Who else could give better insight into the lives of The Osmonds than an Osmond brother himself? Jay Osmond has recently created The Osmonds: A New Musical. As the title suggests, it is a brand-new production based on the legendary 70s group. Ahead of the musical’s opening night in Manchester, I was invited to a press day, where I not only had the chance to speak to some of the cast members, but Jay Osmond himself!
Writing a musical about your entire life would be difficult for anyone, but especially for someone with a career as full as Jay’s. He created the musical over a course of 5 years and admitted, “It was a very difficult process looking through my journals and things that affected me; there was a whole list to go through”.
Luckily, Jay had the assistance of his wife, Karen, who “wrote down every word I said, and in the end, we had at least 20 scripts and three different stories”.
Jay described the narrowing down of these stories as a “crunching” and “morphing” process. He also credits the creative team, who helped bring his vision to life. “They were given pieces of a puzzle and squeezed them together”. He describes the end result as “even better than I expected; it’s truly magical”.
Seeing your life played out before you night after night is bound to bring up some intense feelings. Jay notes, “I still get emotional, and I’ve seen it more than 70 times”. He refers to the 70s, and the height of his career, as “the whirlwind era, in which my family had to overcome many hardships”.
Jay held nothing back and transferred his story to stage to create “a journey, not just a tribute show”.
The Osmonds have sold over 77 million records worldwide and are still one of the most successful music groups of all time. Jay attributes much of this success to the support of his fans – whom he calls “friends” and “family” – who he has a very close relationship with.

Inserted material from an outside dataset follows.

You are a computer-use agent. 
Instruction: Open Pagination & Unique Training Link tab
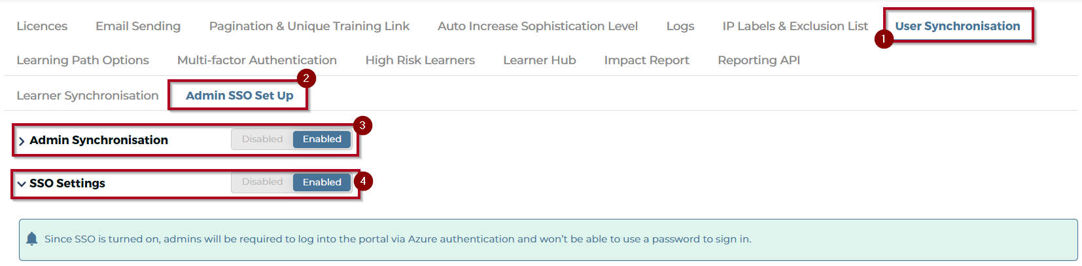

During the pandemic, Jay started Facebook live streams to connect with fans. Initially calling these vlogs ‘flogs’, his wife Karen explained they’d use the platform weekly to share their lockdown experience. It’s clear he wants the musical to mean as much to his fans as it does to him. He hopes that audiences feel “energetic and lifted” after watching the show. He passionately spoke about his creation without giving too much away, though he emphasised the main themes were “Faith, Family and Career” – the family’s motto and values (in that order).
Jay holds his cast and team in high regards. He endearingly calls the casted brothers “my nightmares” and remarked, “They remind me so much of my real brothers, it’s crazy”. The same energy is reciprocated by the cast. 11-year-old Jack Sheerhan, who plays the young Merrill Osmond, felt “very honoured to have met Jay Osmond”.
The five actors who play the grown-up brothers also felt very honoured to be working with Jay. Jamie Chatterton (Alan Osmond), Alex Lodge (Jay Osmond), Danny Nattrass (Wayne Osmond), Joseph Peacock (Donny Osmond) and Ryan Anderson (Merrill Osmond) all gushed over their roles in the brand-new production. Jamie explained, “It’s pretty special. We have people like Jay on set to learn from, and being part of it ourselves, there’s a lot of creative freedom”.
Alex noted the pressure of performing as one of the most famous groups of all time in front of the man who lived it: “It’s a lot of responsibility, especially to the fans who watch it and might not remember things a certain way”. Jamie noted, “It’s crazy because it’s basically Jay’s living memoir; it’s like therapy for him”.
But they seemed to each know their characters’ well and carefully summed up their Osmond brother in one word. Donny as Loveable, Alan as passionate, Wayne Cheeky, Merrill intricate, and Jay as both bright and sensitive (two words, I know).
The chemistry of the group was as close to brothers as you could find, bouncing back from one another and making (admittedly) terrible jokes. They at one point realised, “Oh, my god, we’re turning into the Osmonds”.
They seemed to love everything about The Osmonds, minus the 70s costumes, all agreeing that they’ll never get used to the white jumpsuits!
Jokes aside, they saw the importance behind The Osmonds’ story. Alex noted, “It’s a wonderful story from rags to riches to rags to riches again”. They all agreed, “It makes stars accessible, by stripping it all away and showing them as real people”. Ryan described the musical as “not just the vibe of nostalgia, but it does bring you back to a certain age”. Whilst fans of The Osmonds will certainly appreciate the show, they urged everyone to come see it. They summed up the musical as “crazy highs, crazy lows, and Crazy Horses”. If hat doesn’t convince you to get tickets, I don’t think anything will!
The Osmonds plays at Palace Theatre Manchester until 13th August, touring the UK until December – with further 2022 and 2023 dates to be announced soon.